Wrapper for pre.py
from Illumina's hap.py
package. It is used to preprocess VCF files in order to normalize SNVs and indels for downstream analysis. The wrapper is thought of as a "run and forget" program. It abstracts away the complexity of the pre.py
requirements for VCF files and provides a simple interface for preprocessing any VCF file.
It requires Python 3 and the Pysam package. However, it is also containerized in Docker and Singularity, so it can be used out of the box without any installation.

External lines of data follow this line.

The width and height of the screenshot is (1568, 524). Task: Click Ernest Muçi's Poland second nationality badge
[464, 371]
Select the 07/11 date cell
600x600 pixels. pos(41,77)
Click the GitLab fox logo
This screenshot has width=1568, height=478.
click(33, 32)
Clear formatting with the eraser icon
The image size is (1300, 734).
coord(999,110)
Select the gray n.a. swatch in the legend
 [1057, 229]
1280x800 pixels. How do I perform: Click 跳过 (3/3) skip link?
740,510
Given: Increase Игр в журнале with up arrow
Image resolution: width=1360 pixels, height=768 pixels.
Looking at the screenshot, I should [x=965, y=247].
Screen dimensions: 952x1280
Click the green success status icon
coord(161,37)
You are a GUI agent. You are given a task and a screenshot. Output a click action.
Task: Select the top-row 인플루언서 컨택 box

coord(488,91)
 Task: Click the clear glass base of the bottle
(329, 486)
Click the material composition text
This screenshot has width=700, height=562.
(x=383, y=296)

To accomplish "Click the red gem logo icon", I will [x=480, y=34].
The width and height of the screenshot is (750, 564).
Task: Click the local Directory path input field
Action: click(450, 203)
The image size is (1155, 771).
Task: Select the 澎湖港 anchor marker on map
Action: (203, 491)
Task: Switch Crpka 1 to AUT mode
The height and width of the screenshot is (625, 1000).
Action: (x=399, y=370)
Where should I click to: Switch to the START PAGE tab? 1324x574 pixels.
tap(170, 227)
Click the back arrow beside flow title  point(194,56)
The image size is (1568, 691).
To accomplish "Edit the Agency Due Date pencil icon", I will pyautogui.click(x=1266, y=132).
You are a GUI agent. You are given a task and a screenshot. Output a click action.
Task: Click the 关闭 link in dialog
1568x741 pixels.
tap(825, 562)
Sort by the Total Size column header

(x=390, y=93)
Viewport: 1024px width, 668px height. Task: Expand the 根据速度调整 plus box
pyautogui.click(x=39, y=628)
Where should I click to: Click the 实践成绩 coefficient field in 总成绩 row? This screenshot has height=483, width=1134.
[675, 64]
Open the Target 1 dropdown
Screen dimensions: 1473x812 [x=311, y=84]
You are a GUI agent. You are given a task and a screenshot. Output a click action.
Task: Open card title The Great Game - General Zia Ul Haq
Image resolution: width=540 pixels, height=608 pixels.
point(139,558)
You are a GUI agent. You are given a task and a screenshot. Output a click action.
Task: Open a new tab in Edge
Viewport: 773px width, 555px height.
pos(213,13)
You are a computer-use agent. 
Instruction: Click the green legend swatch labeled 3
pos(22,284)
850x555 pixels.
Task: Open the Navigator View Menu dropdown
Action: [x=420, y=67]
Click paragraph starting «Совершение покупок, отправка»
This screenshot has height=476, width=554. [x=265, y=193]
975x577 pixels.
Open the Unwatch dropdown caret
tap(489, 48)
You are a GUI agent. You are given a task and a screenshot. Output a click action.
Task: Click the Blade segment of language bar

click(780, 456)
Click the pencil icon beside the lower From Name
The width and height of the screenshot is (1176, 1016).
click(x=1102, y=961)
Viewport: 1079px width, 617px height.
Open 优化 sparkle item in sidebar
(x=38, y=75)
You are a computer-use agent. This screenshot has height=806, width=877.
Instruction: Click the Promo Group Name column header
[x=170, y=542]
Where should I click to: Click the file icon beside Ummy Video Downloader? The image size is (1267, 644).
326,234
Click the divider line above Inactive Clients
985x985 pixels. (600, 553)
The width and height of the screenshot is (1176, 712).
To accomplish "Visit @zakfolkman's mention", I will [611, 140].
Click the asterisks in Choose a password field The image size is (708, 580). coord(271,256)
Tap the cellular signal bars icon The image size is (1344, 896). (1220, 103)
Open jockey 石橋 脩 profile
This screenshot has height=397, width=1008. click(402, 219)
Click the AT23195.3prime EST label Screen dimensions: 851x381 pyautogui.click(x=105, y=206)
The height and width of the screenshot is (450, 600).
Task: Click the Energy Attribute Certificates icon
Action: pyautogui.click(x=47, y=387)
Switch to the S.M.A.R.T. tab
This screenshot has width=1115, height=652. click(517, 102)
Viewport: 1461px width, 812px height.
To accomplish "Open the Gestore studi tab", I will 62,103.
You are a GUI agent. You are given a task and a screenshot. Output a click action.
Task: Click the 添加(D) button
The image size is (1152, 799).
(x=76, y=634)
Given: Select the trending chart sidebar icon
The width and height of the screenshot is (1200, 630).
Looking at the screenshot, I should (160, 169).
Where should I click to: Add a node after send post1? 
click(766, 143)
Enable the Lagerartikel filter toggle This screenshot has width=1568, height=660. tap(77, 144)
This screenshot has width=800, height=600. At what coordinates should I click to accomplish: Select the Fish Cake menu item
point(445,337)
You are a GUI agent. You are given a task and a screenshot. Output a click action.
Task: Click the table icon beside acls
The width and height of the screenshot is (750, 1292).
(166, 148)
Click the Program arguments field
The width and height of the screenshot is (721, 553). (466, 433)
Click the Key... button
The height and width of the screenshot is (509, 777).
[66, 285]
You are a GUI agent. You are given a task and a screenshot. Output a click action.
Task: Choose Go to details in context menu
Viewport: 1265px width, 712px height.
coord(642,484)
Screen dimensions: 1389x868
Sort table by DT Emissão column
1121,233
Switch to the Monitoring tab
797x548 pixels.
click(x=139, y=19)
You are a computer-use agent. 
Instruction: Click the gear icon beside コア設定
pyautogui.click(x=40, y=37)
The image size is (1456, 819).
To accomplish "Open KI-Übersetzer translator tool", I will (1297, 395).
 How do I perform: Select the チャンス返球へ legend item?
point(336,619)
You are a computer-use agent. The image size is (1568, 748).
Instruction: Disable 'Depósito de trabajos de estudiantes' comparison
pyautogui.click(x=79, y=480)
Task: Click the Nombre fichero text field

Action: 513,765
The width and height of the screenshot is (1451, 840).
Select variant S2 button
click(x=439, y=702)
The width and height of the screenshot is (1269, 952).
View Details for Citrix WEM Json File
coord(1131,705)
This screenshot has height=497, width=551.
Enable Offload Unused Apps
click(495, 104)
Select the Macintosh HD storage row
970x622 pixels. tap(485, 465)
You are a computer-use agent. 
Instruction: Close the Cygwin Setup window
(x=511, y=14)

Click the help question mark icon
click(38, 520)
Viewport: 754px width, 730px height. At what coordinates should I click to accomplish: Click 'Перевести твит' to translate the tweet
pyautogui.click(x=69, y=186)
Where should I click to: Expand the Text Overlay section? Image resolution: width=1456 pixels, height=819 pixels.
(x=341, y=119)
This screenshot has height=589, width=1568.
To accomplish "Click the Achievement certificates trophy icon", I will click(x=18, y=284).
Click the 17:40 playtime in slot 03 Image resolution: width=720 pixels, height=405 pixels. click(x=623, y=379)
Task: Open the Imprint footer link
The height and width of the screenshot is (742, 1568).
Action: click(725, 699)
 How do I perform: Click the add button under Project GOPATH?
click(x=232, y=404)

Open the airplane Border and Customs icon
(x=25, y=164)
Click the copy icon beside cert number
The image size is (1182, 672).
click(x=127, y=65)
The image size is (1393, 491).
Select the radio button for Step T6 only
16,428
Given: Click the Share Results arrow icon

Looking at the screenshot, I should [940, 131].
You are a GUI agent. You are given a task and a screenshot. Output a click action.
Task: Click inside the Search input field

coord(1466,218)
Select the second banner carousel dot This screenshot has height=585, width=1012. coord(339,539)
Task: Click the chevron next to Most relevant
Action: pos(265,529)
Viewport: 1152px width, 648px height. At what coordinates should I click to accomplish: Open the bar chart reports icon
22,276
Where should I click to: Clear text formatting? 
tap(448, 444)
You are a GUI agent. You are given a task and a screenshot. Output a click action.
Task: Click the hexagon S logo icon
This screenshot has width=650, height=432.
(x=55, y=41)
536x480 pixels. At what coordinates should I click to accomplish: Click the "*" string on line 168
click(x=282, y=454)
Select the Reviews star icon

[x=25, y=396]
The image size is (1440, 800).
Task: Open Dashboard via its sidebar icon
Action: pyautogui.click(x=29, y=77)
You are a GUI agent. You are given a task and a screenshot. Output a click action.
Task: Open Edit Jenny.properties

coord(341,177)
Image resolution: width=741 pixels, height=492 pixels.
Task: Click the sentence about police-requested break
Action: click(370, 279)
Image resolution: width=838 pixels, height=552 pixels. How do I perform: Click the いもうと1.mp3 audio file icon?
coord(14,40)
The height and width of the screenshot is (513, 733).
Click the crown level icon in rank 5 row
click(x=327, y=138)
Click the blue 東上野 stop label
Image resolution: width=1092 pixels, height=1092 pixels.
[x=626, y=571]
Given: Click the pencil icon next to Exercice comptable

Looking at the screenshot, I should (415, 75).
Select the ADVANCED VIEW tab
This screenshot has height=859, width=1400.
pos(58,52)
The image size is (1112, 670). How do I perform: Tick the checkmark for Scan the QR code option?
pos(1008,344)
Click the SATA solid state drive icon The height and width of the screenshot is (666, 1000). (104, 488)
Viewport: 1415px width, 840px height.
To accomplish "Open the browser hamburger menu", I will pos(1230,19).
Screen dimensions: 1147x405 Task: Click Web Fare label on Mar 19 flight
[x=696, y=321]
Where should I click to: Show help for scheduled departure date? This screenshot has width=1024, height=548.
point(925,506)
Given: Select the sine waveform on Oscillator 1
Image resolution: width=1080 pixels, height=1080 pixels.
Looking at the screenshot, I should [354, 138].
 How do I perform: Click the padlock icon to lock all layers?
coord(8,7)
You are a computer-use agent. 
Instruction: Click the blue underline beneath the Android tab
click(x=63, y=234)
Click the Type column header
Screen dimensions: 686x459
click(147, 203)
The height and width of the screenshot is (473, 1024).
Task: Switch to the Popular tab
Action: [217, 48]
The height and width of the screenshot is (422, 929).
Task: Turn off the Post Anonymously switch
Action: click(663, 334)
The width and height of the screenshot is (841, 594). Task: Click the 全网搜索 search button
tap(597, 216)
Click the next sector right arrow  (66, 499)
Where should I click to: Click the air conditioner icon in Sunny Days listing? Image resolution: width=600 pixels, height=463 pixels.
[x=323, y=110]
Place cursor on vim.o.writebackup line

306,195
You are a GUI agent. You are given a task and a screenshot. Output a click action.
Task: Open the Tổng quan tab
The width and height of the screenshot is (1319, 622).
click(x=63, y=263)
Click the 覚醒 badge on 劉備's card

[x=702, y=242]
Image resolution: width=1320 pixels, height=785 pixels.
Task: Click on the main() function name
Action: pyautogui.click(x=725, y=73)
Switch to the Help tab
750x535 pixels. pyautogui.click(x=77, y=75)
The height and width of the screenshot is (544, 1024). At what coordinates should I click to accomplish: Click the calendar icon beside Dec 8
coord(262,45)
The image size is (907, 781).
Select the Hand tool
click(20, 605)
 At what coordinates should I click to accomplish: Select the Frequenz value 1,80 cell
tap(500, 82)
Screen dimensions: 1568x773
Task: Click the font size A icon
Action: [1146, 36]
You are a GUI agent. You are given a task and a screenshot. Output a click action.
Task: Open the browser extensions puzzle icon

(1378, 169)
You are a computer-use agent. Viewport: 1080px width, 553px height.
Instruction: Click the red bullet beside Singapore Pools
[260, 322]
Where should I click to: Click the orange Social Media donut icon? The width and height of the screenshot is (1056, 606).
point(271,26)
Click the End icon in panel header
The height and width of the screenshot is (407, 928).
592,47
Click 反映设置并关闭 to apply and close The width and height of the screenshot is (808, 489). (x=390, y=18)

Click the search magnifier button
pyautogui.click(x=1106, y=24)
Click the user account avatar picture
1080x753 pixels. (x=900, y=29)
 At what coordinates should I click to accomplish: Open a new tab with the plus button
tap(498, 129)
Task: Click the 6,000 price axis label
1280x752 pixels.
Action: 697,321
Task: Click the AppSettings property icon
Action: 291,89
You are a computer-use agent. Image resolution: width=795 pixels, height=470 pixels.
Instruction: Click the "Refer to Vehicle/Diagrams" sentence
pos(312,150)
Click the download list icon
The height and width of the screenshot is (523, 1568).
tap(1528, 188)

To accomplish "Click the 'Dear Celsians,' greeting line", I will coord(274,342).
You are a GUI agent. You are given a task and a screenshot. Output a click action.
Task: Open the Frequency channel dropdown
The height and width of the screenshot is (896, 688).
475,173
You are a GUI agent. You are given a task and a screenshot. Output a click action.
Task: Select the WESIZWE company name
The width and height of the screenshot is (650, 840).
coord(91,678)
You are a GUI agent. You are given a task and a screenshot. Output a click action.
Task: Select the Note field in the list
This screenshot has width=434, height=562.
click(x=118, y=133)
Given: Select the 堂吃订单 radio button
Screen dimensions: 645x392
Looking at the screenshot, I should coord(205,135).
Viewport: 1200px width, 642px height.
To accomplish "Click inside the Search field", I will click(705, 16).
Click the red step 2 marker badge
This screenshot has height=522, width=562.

We recommend using singularity-ce
with a version higher than 3.9.0. You can download the Singularity container using the following command (does not require root privileges):
singularity pull prepy-wrapper.sif oras://ghcr.io/eucancan/prepy-wrapper:latest
If you want to build the container yourself, you can use the singularity.def
file (requires root privileges):
sudo singularity build --force prepy-wrapper.sif singularity.def
You can download the Docker image using the following command:
docker pull ghcr.io/eucancan/prepy-wrapper:latest
You can build the Docker container with the following command (requires root privileges):
docker build -t prepy-wrapper .
Check the example folder for an example of how to use the wrapper and the bulk wrapper.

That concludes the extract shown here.